By Amy Weiss, Nicole Tarnowsky
Mar 22 2019
Most of us take road maps for granted. Early voyagers across the new territories of the United States had no maps to guide them. Mapping routes through the West became the mission of the United States Corps of Topographical Engineers. John Charles Frémont (1813–1890), a lieutenant in the Corps, led five expeditions to explore the West between 1842–1853. Frémont was guided on his first three expeditions by Kit Carson, and assisted with mapping by cartographer Charles Preuss. Frémont included information about suppliers, Native American tribes, flora and fauna—a road map and survival guide wrapped into one. Frémont’s maps and writings proved invaluable for those planning to cross the continent, and they inspired many Americans to conceive of a two-ocean nation.

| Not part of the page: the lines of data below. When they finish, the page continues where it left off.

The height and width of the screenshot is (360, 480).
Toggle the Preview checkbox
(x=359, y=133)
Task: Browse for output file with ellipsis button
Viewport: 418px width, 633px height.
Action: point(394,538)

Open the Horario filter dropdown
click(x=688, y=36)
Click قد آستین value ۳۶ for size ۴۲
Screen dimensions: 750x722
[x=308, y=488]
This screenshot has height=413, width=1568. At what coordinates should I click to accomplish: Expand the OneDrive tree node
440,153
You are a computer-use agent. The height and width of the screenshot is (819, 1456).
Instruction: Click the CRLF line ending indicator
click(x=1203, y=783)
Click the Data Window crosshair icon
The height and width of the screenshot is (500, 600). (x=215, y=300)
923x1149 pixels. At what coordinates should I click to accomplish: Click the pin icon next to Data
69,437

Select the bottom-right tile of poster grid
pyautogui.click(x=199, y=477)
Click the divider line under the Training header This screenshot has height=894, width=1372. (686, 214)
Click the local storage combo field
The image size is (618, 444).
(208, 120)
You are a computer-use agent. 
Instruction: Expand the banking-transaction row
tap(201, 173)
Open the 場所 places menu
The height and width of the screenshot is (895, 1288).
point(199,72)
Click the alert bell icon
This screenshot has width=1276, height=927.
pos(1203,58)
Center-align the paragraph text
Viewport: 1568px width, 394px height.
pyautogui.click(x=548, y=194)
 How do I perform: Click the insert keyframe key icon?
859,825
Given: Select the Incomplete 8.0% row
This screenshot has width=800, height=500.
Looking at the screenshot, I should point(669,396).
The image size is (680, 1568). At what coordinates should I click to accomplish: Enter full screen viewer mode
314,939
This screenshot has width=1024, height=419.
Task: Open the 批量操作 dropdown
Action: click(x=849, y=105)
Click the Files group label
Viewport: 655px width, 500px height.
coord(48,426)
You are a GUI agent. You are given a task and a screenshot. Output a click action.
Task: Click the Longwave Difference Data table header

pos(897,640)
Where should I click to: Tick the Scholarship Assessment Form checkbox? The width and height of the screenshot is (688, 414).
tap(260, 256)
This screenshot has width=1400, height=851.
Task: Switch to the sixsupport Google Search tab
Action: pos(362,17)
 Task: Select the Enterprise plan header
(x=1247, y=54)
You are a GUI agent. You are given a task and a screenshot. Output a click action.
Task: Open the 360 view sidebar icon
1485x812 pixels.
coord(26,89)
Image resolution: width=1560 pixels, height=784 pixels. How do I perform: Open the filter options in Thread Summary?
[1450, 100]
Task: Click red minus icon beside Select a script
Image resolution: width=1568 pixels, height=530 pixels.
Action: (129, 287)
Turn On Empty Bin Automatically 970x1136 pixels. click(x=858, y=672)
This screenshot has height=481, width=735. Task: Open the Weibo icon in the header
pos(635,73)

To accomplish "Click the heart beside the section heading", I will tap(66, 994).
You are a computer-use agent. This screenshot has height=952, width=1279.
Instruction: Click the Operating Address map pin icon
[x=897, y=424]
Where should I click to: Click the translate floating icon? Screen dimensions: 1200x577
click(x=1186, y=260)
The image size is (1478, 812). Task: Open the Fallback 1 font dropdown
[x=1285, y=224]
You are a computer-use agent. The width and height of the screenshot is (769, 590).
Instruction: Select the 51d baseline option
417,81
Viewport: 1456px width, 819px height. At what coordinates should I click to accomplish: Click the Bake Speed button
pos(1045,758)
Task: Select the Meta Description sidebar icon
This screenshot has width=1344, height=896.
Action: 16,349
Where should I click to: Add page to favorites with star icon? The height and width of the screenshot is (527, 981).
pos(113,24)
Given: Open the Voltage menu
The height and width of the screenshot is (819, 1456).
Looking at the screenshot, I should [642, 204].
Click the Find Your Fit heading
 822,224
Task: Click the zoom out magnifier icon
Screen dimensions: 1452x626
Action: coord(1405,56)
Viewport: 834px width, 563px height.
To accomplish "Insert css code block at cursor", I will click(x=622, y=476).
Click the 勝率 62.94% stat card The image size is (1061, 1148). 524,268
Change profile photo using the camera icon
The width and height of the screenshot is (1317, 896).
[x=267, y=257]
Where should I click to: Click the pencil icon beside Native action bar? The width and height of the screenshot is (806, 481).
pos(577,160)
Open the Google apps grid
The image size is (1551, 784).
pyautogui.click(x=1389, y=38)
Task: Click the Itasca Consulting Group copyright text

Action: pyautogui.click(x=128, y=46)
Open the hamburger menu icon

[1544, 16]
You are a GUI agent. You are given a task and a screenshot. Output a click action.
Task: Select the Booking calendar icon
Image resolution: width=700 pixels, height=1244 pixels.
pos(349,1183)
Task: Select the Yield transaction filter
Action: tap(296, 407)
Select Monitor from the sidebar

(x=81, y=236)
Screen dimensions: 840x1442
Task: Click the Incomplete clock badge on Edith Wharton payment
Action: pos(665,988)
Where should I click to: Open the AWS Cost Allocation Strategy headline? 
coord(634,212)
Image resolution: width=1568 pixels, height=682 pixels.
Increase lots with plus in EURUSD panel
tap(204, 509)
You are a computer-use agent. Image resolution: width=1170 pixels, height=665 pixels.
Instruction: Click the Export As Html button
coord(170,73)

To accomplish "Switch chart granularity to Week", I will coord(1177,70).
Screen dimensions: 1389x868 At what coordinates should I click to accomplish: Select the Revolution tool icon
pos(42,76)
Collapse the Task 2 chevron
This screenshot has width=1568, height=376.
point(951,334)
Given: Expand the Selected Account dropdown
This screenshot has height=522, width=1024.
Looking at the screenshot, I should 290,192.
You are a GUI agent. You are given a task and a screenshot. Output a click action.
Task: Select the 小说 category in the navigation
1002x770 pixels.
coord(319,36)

In 1844, John Charles Frémont led a party of Army topographical engineers that "accidentally" crossed the Sierras into California (a Mexican territory) and traveled the length of the San Joaquin Valley before making their way home. Frémont returned in December 1845, ostensibly to survey the passes through the Sierras being used by American emigrant trains, thus Frémont and his men were in California for the start of the Mexican–American War (1846–1848) that ultimately ended with Mexico ceding land to the United States, and establishing the current U.S.-Mexico border. Vast new territories had been incorporated as part of the United States, and with Frémont’s maps, and gold discovered in California, many more people headed west.